Jul. 12th, 2001

fearlesstemp: (Default)
Our house...is a very very very fine house! (haven't heard that song in a while)

Anyway.

Our house has one of those open type foyer area things, so that you can stand on the second floor and lean over a railing and look (or perhaps toss laundry, if need be) downstairs. It's pretty cool, once you get over the fear that you're going to keel over it while walking to the bathroom half-asleep. There's a window right across from the railing that looks out to the street, which is pretty cool. Nice view and all, especially at sunset when you're sitting up there playing with your cat.

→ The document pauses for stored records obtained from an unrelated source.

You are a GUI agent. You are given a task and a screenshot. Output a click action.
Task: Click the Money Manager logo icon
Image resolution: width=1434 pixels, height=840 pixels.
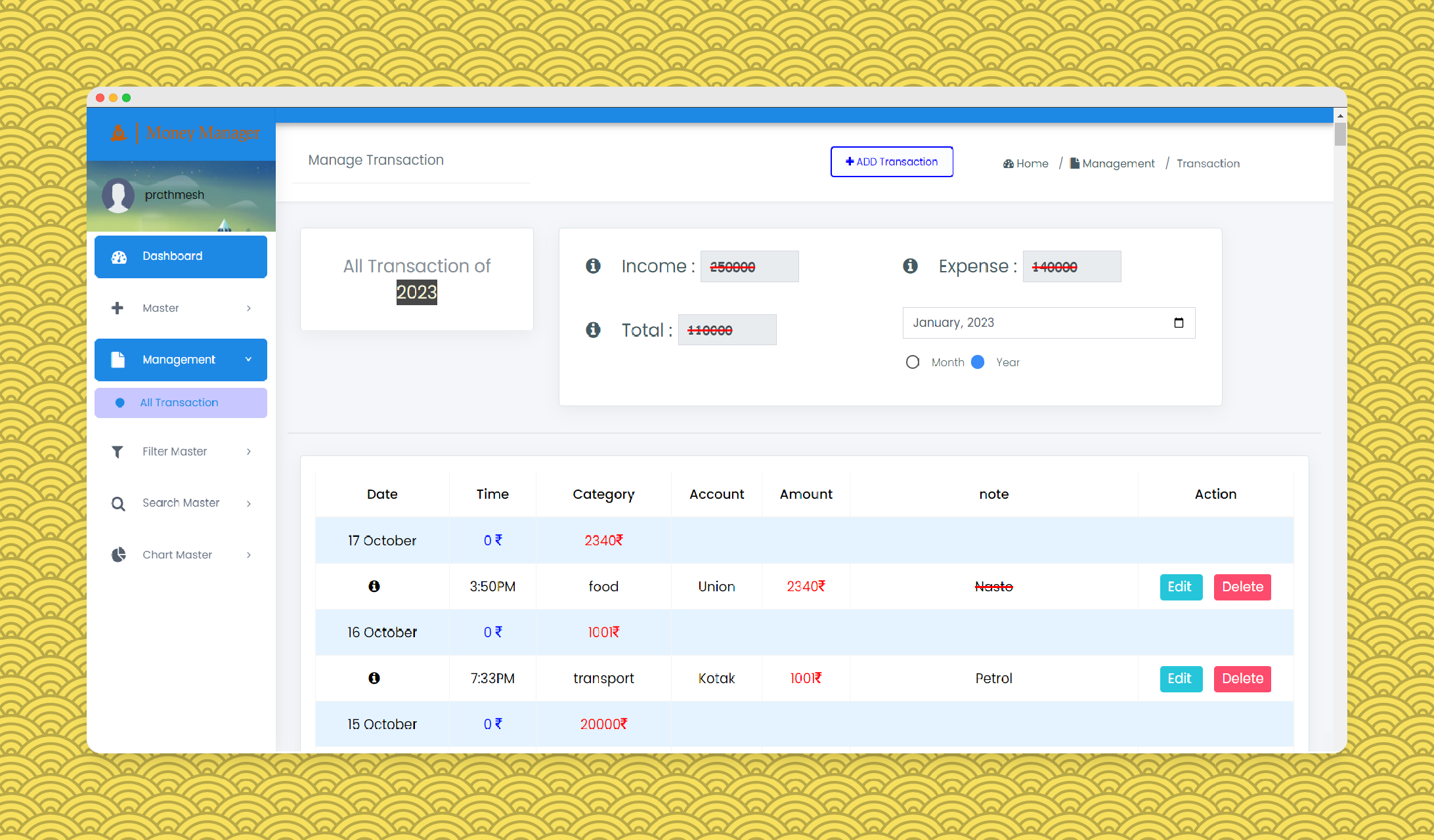[119, 133]
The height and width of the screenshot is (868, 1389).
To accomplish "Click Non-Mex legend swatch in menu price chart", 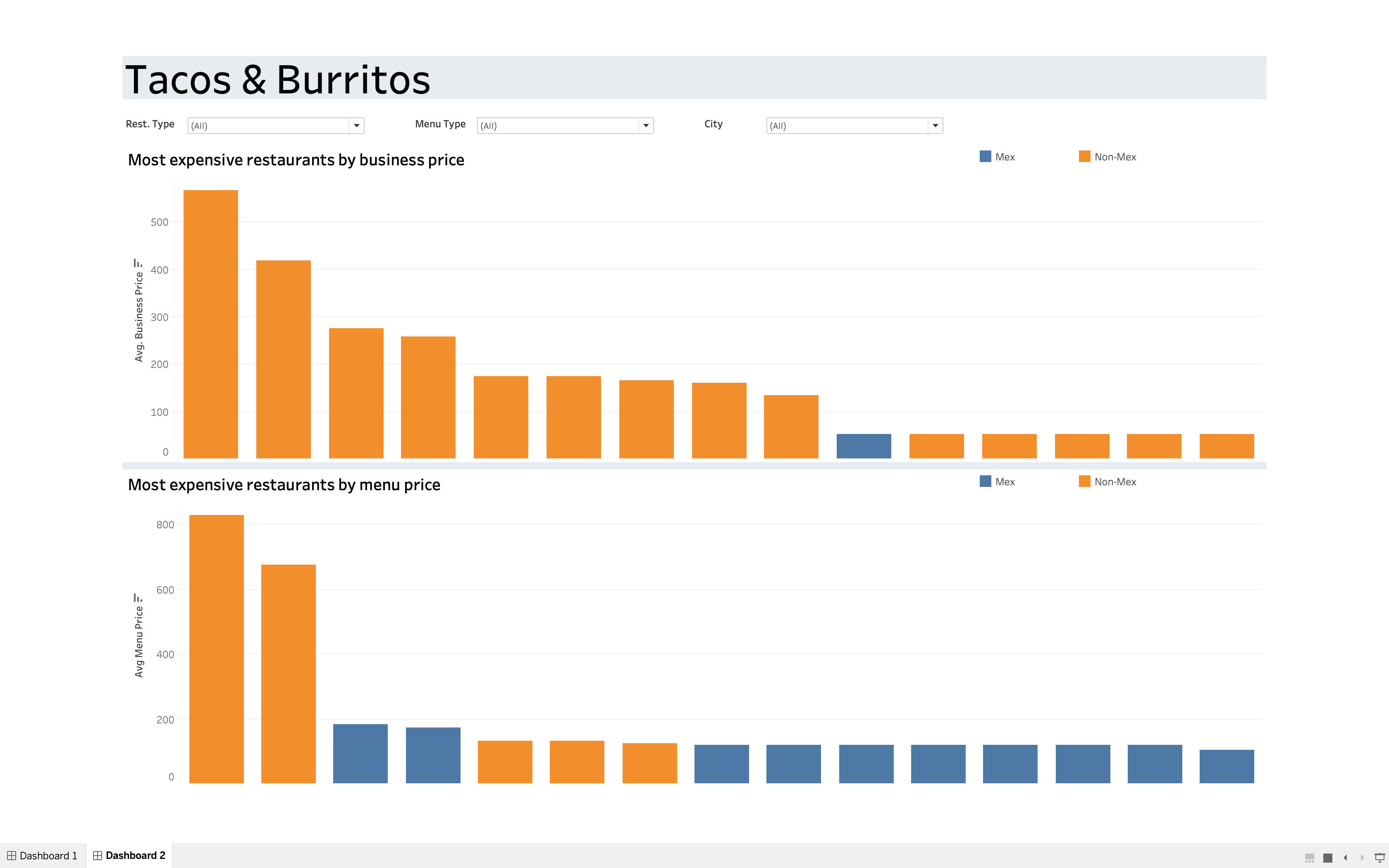I will (1084, 482).
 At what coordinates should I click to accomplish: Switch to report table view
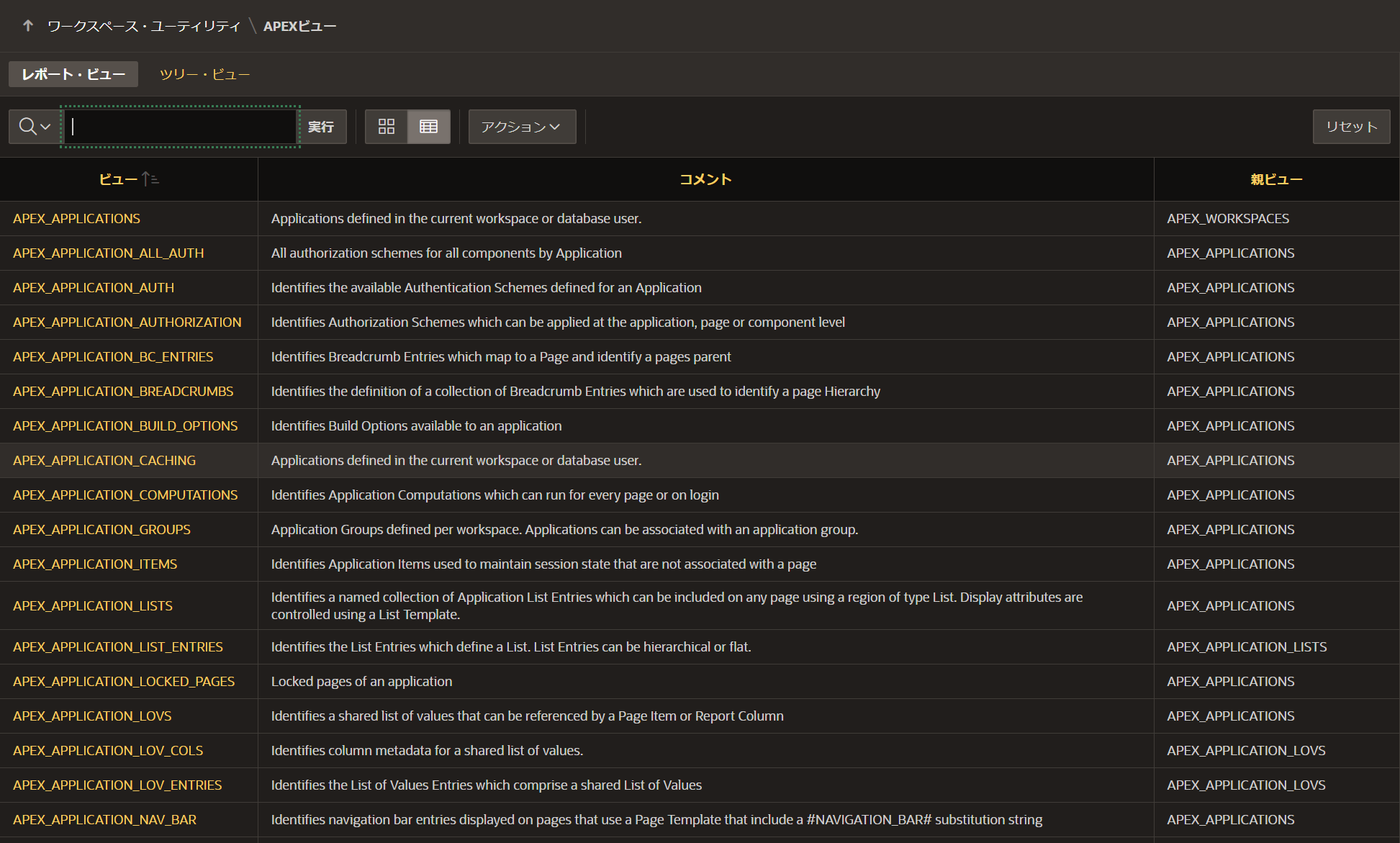pyautogui.click(x=428, y=127)
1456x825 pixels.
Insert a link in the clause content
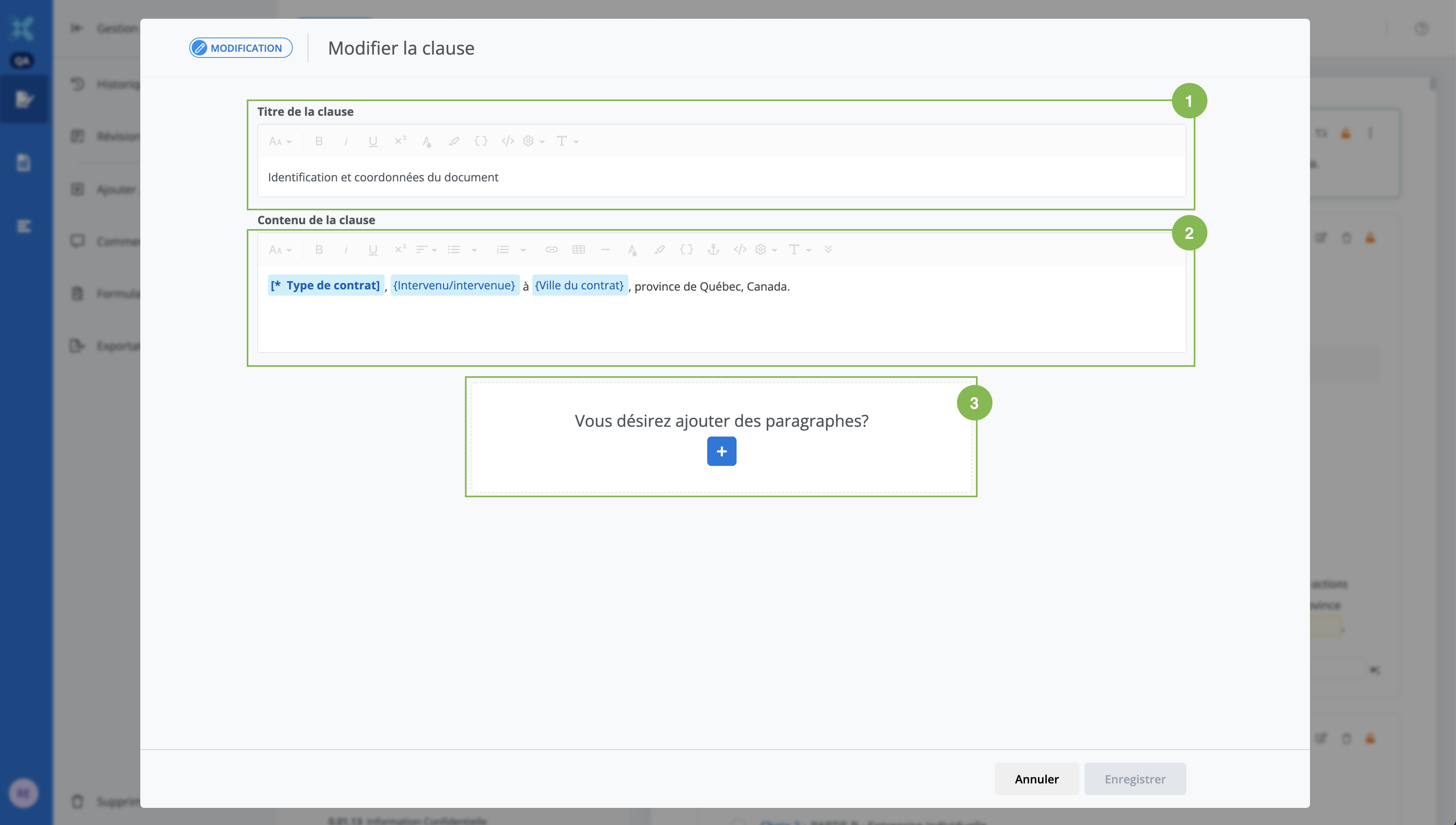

But. Windows work two ways, so you're kind of on display to the neighborhood when walking down the hallway at night. A fact I often forget, as I seem to believe that I live in a very expensive limousine all the time, where I can see out but no one can see in. Anyway, I just spent a copious amount of time trying on my clothes and walking from my room down to the bathroom, where the closest thing we have to a full length mirror is, and standing in the hallway striking various poses while gazing at myself in the mirror. Such as the "does my ass look huge" pose, followed by the "is my tummy sticking out" pose and the ever-popular "I'm a badass seductress" pose. Did all of this not twelve feet from huge window, trying to decide if I was, in fact, bootylicous, and now realize that the neighbors across the way (or anyone driving by, for that matter) was privy to my little show. Am now mildly embarrassed. Oh well, what's done is done.

On the upside, I enjoyed my clothes.